Your answer should be the complete data, copied exactly.
******************************
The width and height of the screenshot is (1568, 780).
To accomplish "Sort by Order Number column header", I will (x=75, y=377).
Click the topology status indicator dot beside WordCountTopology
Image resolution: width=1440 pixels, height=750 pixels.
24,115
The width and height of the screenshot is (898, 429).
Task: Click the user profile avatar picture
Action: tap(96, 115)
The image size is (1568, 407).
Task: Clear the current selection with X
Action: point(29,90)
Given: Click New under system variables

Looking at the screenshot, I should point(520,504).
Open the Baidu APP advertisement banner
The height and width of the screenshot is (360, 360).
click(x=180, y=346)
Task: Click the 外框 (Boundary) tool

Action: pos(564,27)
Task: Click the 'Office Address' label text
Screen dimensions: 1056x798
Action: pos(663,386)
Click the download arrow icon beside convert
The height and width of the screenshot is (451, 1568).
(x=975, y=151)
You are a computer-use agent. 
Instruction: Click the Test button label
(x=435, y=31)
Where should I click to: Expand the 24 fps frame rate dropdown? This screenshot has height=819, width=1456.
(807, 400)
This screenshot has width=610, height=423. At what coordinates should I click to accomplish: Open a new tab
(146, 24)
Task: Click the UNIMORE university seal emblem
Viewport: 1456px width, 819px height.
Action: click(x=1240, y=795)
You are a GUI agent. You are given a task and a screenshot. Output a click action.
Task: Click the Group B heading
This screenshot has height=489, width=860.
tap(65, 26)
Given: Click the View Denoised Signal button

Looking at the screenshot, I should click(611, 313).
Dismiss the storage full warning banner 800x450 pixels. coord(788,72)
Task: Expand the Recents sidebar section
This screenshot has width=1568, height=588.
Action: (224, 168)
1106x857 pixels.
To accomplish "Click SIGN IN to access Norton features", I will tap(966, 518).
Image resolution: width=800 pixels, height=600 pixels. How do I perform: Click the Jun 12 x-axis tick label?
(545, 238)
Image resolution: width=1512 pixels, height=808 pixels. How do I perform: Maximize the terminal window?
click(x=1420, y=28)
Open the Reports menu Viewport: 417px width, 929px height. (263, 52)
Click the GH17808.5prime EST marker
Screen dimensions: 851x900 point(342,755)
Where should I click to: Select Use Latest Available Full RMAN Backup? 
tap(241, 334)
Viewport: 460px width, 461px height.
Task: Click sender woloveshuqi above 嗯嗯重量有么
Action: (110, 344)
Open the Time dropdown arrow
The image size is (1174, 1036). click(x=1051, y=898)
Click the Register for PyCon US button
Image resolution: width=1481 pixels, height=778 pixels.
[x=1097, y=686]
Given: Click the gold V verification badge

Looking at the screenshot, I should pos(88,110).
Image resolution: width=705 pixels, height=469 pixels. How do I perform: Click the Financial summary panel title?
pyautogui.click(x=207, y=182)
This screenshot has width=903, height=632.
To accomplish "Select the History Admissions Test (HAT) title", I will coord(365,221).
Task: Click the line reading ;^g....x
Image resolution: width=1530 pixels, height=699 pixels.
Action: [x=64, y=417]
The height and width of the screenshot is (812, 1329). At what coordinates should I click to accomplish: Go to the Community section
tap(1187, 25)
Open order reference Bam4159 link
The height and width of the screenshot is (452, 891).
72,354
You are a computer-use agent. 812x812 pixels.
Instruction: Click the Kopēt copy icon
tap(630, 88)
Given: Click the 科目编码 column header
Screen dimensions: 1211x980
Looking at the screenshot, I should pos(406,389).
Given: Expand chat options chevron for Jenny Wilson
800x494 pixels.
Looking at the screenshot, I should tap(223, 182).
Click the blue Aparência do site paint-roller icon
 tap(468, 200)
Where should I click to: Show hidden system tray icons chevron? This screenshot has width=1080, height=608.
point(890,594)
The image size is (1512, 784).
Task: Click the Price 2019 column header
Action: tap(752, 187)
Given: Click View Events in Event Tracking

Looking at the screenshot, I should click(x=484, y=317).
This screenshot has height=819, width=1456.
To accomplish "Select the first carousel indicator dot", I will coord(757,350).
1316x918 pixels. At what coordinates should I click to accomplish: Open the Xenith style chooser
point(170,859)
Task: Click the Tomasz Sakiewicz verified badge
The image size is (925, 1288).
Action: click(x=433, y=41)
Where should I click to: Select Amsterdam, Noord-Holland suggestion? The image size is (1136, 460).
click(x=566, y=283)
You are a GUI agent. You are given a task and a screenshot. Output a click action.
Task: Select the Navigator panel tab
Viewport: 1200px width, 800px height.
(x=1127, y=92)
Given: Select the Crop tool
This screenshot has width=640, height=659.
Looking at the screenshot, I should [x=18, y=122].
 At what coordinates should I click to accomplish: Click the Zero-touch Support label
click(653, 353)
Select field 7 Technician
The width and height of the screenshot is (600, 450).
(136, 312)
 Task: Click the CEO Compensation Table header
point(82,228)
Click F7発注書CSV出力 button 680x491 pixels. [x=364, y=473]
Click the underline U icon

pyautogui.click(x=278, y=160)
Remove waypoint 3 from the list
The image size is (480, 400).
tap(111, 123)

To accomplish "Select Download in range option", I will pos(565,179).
******************************
_Result of the task_
The width and height of the screenshot is (1568, 780).
To accomplish "Sort by Order Number column header", I will (x=75, y=377).
Click the topology status indicator dot beside WordCountTopology
Image resolution: width=1440 pixels, height=750 pixels.
24,115
The width and height of the screenshot is (898, 429).
Task: Click the user profile avatar picture
Action: tap(96, 115)
The image size is (1568, 407).
Task: Clear the current selection with X
Action: point(29,90)
Given: Click New under system variables

Looking at the screenshot, I should point(520,504).
Open the Baidu APP advertisement banner
The height and width of the screenshot is (360, 360).
click(x=180, y=346)
Task: Click the 外框 (Boundary) tool

Action: pos(564,27)
Task: Click the 'Office Address' label text
Screen dimensions: 1056x798
Action: pos(663,386)
Click the download arrow icon beside convert
The height and width of the screenshot is (451, 1568).
(x=975, y=151)
You are a computer-use agent. 
Instruction: Click the Test button label
(x=435, y=31)
Where should I click to: Expand the 24 fps frame rate dropdown? This screenshot has height=819, width=1456.
(807, 400)
This screenshot has width=610, height=423. At what coordinates should I click to accomplish: Open a new tab
(146, 24)
Task: Click the UNIMORE university seal emblem
Viewport: 1456px width, 819px height.
Action: click(x=1240, y=795)
You are a GUI agent. You are given a task and a screenshot. Output a click action.
Task: Click the Group B heading
This screenshot has height=489, width=860.
tap(65, 26)
Given: Click the View Denoised Signal button

Looking at the screenshot, I should click(611, 313).
Dismiss the storage full warning banner 800x450 pixels. coord(788,72)
Task: Expand the Recents sidebar section
This screenshot has width=1568, height=588.
Action: (224, 168)
1106x857 pixels.
To accomplish "Click SIGN IN to access Norton features", I will tap(966, 518).
Image resolution: width=800 pixels, height=600 pixels. How do I perform: Click the Jun 12 x-axis tick label?
(545, 238)
Image resolution: width=1512 pixels, height=808 pixels. How do I perform: Maximize the terminal window?
click(x=1420, y=28)
Open the Reports menu Viewport: 417px width, 929px height. (263, 52)
Click the GH17808.5prime EST marker
Screen dimensions: 851x900 point(342,755)
Where should I click to: Select Use Latest Available Full RMAN Backup? 
tap(241, 334)
Viewport: 460px width, 461px height.
Task: Click sender woloveshuqi above 嗯嗯重量有么
Action: (110, 344)
Open the Time dropdown arrow
The image size is (1174, 1036). click(x=1051, y=898)
Click the Register for PyCon US button
Image resolution: width=1481 pixels, height=778 pixels.
[x=1097, y=686]
Given: Click the gold V verification badge

Looking at the screenshot, I should pos(88,110).
Image resolution: width=705 pixels, height=469 pixels. How do I perform: Click the Financial summary panel title?
pyautogui.click(x=207, y=182)
This screenshot has width=903, height=632.
To accomplish "Select the History Admissions Test (HAT) title", I will coord(365,221).
Task: Click the line reading ;^g....x
Image resolution: width=1530 pixels, height=699 pixels.
Action: [x=64, y=417]
The height and width of the screenshot is (812, 1329). At what coordinates should I click to accomplish: Go to the Community section
tap(1187, 25)
Open order reference Bam4159 link
The height and width of the screenshot is (452, 891).
72,354
You are a computer-use agent. 812x812 pixels.
Instruction: Click the Kopēt copy icon
tap(630, 88)
Given: Click the 科目编码 column header
Screen dimensions: 1211x980
Looking at the screenshot, I should pos(406,389).
Given: Expand chat options chevron for Jenny Wilson
800x494 pixels.
Looking at the screenshot, I should tap(223, 182).
Click the blue Aparência do site paint-roller icon
 tap(468, 200)
Where should I click to: Show hidden system tray icons chevron? This screenshot has width=1080, height=608.
point(890,594)
The image size is (1512, 784).
Task: Click the Price 2019 column header
Action: tap(752, 187)
Given: Click View Events in Event Tracking

Looking at the screenshot, I should click(x=484, y=317).
This screenshot has height=819, width=1456.
To accomplish "Select the first carousel indicator dot", I will coord(757,350).
1316x918 pixels. At what coordinates should I click to accomplish: Open the Xenith style chooser
point(170,859)
Task: Click the Tomasz Sakiewicz verified badge
The image size is (925, 1288).
Action: click(x=433, y=41)
Where should I click to: Select Amsterdam, Noord-Holland suggestion? The image size is (1136, 460).
click(x=566, y=283)
You are a GUI agent. You are given a task and a screenshot. Output a click action.
Task: Select the Navigator panel tab
Viewport: 1200px width, 800px height.
(x=1127, y=92)
Given: Select the Crop tool
This screenshot has width=640, height=659.
Looking at the screenshot, I should [x=18, y=122].
 At what coordinates should I click to accomplish: Click the Zero-touch Support label
click(653, 353)
Select field 7 Technician
The width and height of the screenshot is (600, 450).
(136, 312)
 Task: Click the CEO Compensation Table header
point(82,228)
Click F7発注書CSV出力 button 680x491 pixels. [x=364, y=473]
Click the underline U icon

pyautogui.click(x=278, y=160)
Remove waypoint 3 from the list
The image size is (480, 400).
tap(111, 123)

To accomplish "Select Download in range option", I will pos(565,179).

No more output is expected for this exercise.